Johnson & Johnson, BARDA join forces to prep for pandemic flu, inking deal for vaccine and drug R&D

After seeing recent deadly outbreaks catch medical communities off guard, vaccine experts may be happy to see a new collaboration between Johnson & Johnson and a U.S. development agency take shape. In a novel agreement, the groups have paired up for pandemic flu preparedness, focusing on a vaccine program and other flu drug candidates from J&J.

BARDA, a unit of the Department of Health and Human Services, will pony up $43 million in the first year and up to $273 million over 5 years to support Janssen's flu ambitions. Janssen will match the investment along the way as it seeks to develop its first flu vaccine and advance other drugs.

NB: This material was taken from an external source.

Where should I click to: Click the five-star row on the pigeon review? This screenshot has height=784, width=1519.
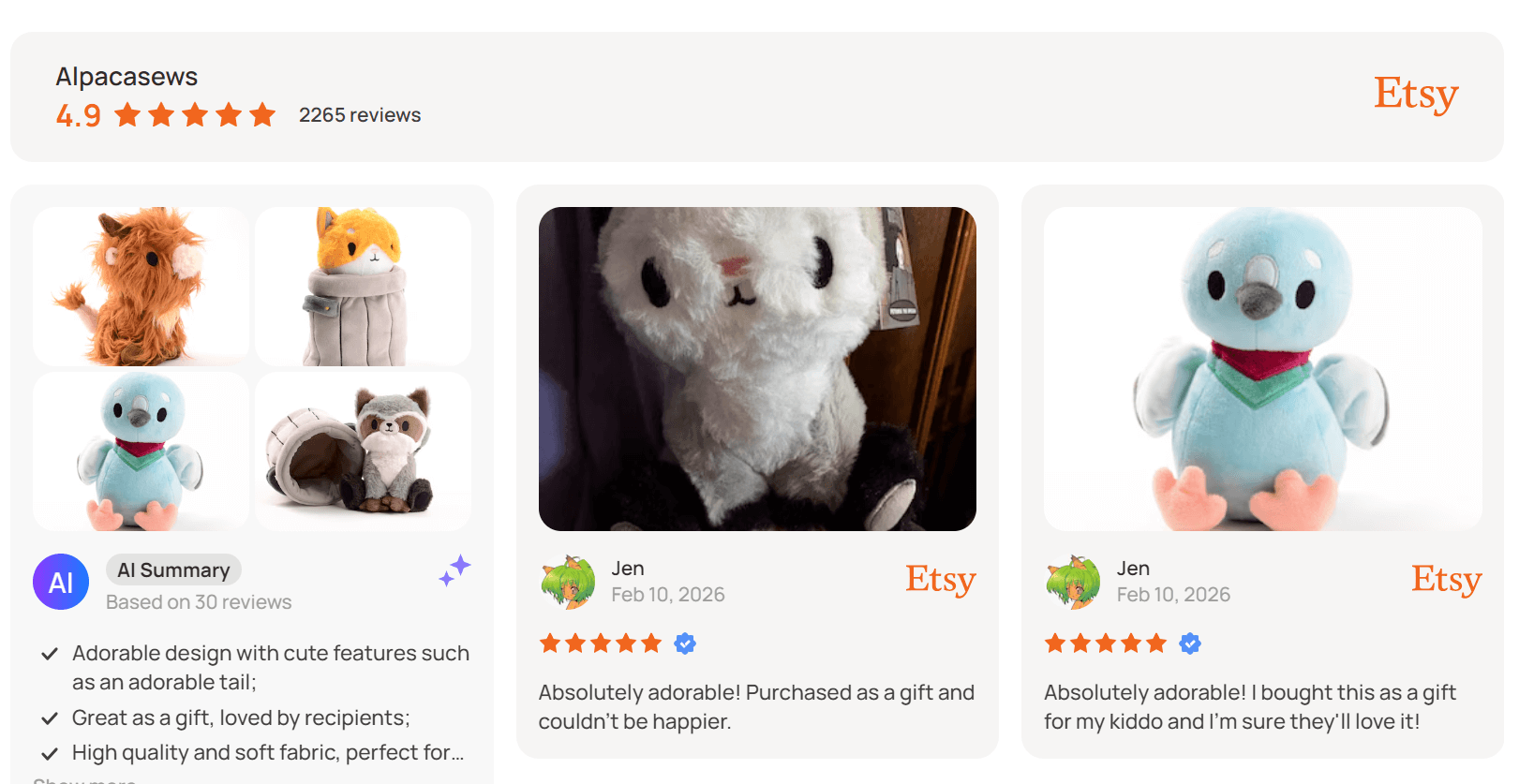click(x=1106, y=643)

Among projects the group hopes to advance are a "universal" flu vaccine intended to protect against all or most flu strains. Aside from that project, the team will work on an anti-flu small molecule drug. The portfolio also includes monoclonal antibodies, and the partners could add or remove candidates as they see fit. 

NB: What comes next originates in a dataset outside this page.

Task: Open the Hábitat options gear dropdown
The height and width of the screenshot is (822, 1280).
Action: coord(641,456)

Recent outbreaks including Ebola, Zika and MERS have highlighted a vaccine development system that overlooks future threats in favor of commercial projects. Experts have lamented the reactive approach as those outbreaks sparked calls for more interaction between government, industry and academia. 

Now, those emergencies may be spawning more collaboration. In one such deal, Baylor and Merck KGaA's MilliporeSigma teamed up last month to work on vaccines against neglected diseases, starting with schistosomiasis. Earlier this year, top pharmas, the Gates Foundation and multiple governments joined together to form the Coalition for Epidemic Preparedness, or CEPI, which will work on vaccines against the MERS-CoV, Lassa and Nipah viruses to start. 

“Speeding the development of bio-preparedness countermeasures such as new therapies and vaccines requires that the private and public sectors join forces," J&J's chief scientific officer Paul Stoffels said in a statement on Friday. "No single government or company can do it alone." 

Pandemic flu is "one of the greatest health threats that we face," added BARDA director Rick Bright, who said J&J's portfolio "includes exciting products that could greatly improve our response."

While its collaboration with J&J is the "first of its kind" for pandemic flu preparedness, according to BARDA, the group has partnered with a who's who of Big Pharma in order to support R&D work against a variety of diseases. In one recent deal that didn't pan out, the agency teamed up with Sanofi and the U.S. Army to work on a promising Zika vaccine candidate. Critics called on the team to ensure fair pricing if a marketed vaccine were to successfully emerge from the collaboration.

But as Zika's spread slowed, government officials decided to "de-scope" the collaboration and call off most of the work. The Sanofi partnership sparked a public debate over taxpayer-funded medical research and pricing that eventually spread to other products. BARDA still has a Zika vaccine partnership with Takeda that could end up being worth more than $300 million. 

For its pandemic flu vaccine preparedness efforts, BARDA has also worked with top vaccine players Sanofi, GlaxoSmithKline and Seqirus. Seqirus formed after Novartis sold its flu vaccine business to Australia's CSL.